As the Lionshead and Santiam wildfires ravaged over 200,000 acres in Marion County on Sept. 8, Oregon Department of Corrections made a decisive move: evacuate three prisons at risk of burning.
On Tuesday, ODOC transferred approximately 1,450 inmates from Oregon State Correctional Institution, Santiam Correctional Institution and Mill Creek Correctional Facility to the Oregon State Penitentiary in Salem, bringing its inmate population up to 3,300.
The decision was necessary to protect the lives of prisoners and employees. But with nearly a quarter of Oregon's prison population now housed in one facility, it could spell disaster for the spread of COVID-19. And advocates say the state has had months to mitigate the risk of overcrowding in such a catastrophe by reducing prison populations early in the pandemic.
"It's not hard to see that this is a catastrophe in the making," says Juan Chavez, an attorney who represents Oregon inmates. "There are people who will catch COVID-19 in the next few weeks."
With the influx of new inmates, OSP's population increased by 78%. The facility already housed 1,850 adults in custody, and the additional 1,450 brings the total to 3,300. That means nearly a quarter of the 14,200 people incarcerated in Oregon are now housed in one facility.
Oregon Department of Corrections spokeswoman Jennifer Black says OSP normally has 2,075 beds, and that it has an additional 1,476 emergency beds, including cots and mattresses, for the influx of evacuated inmates. That's a total of 3,551 beds—enough for the 3,300 adults in custody.
------------------------------------------------
▸ **Exercise objective**
Edit the passage on the Oregon prison evacuation by copying everything from "Oregon Department of Corrections spokeswoman" down to "adults in custody.", with "spokeswoman" changed to "spokesperson".

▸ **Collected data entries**
------------------------------------------------
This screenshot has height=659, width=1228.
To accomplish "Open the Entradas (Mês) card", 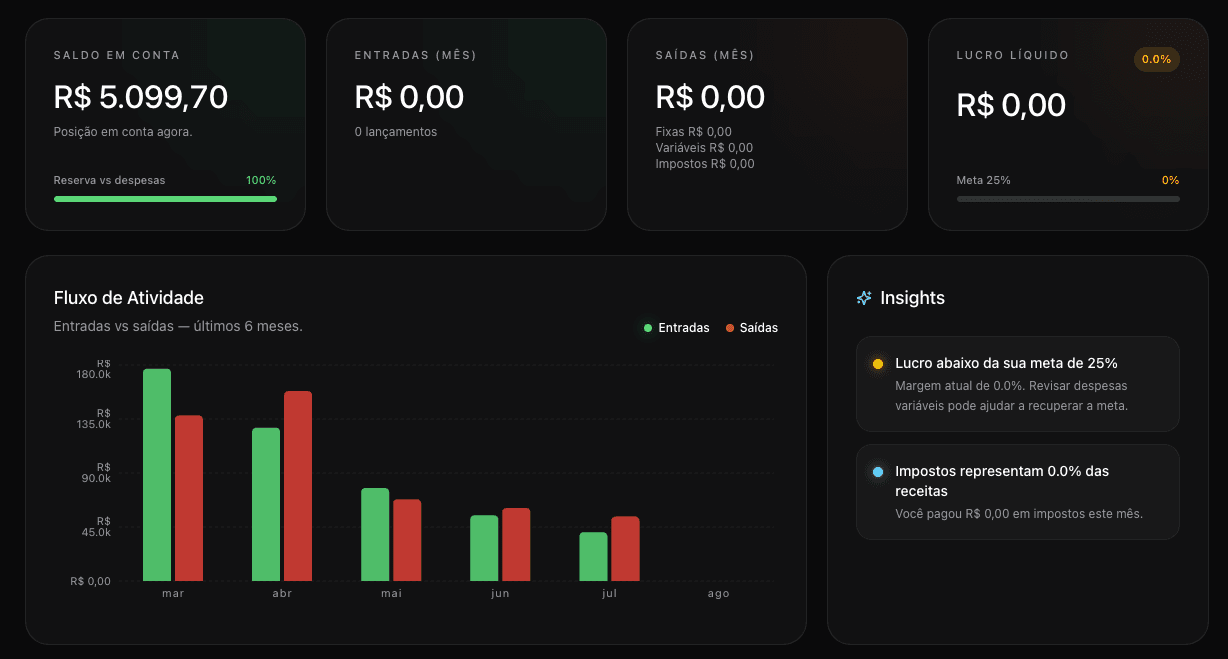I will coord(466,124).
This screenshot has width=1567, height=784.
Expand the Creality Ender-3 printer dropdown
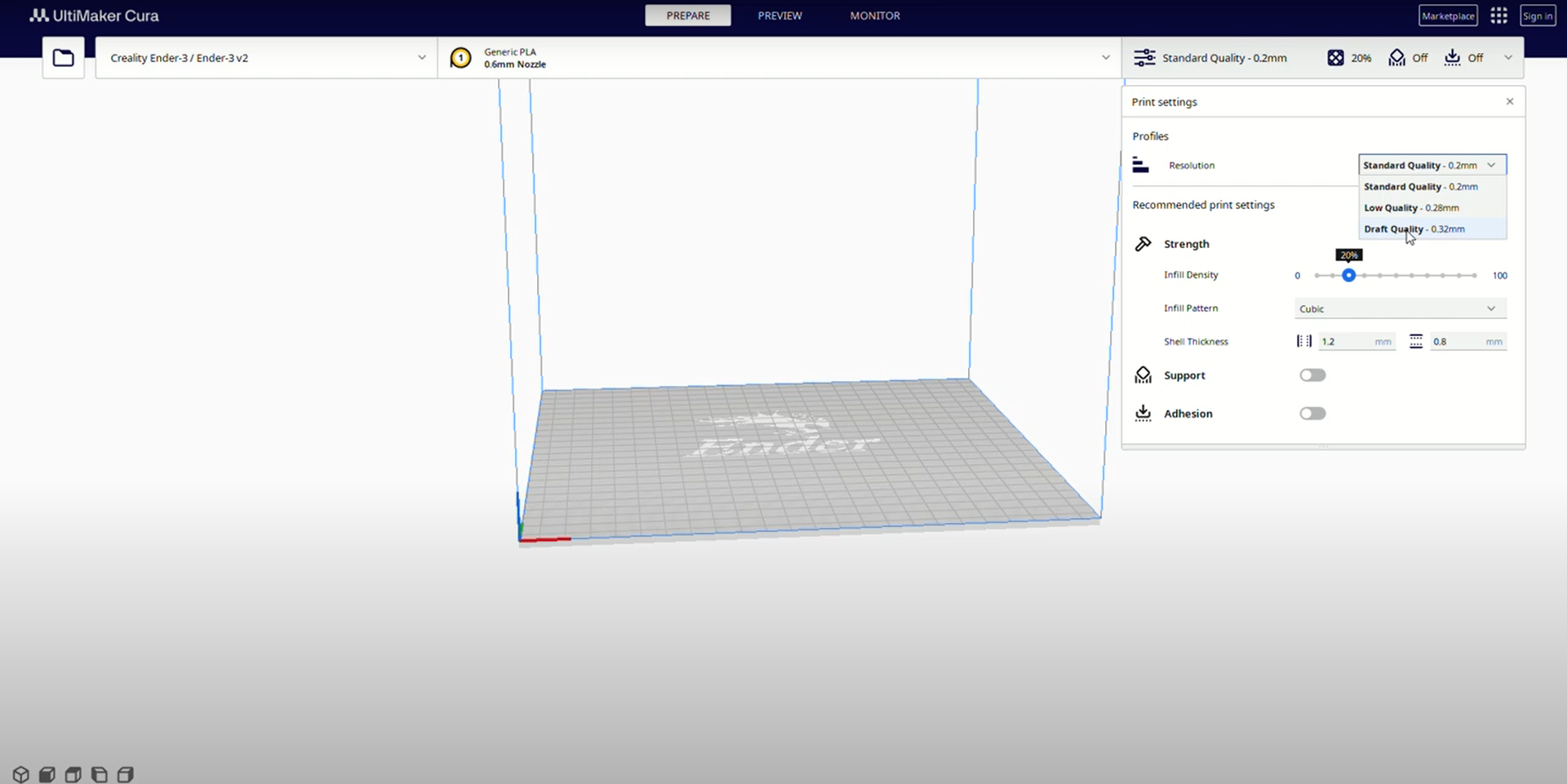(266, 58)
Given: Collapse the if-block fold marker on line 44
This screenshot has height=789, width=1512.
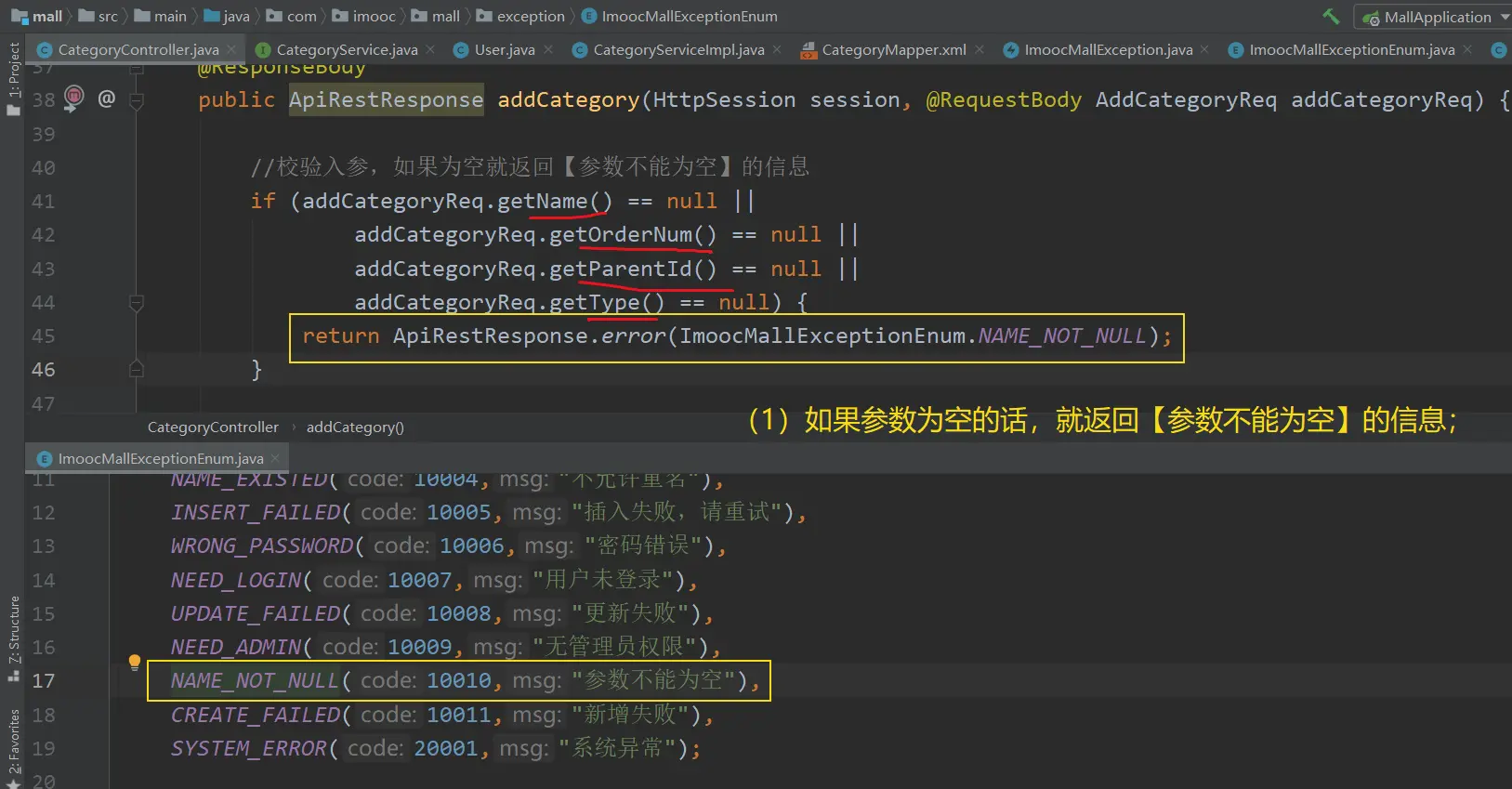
------------------------------------------------
▸ **Exercise result**
Oregon Department of Corrections spokesperson Jennifer Black says OSP normally has 2,075 beds, and that it has an additional 1,476 emergency beds, including cots and mattresses, for the influx of evacuated inmates. That's a total of 3,551 beds—enough for the 3,300 adults in custody.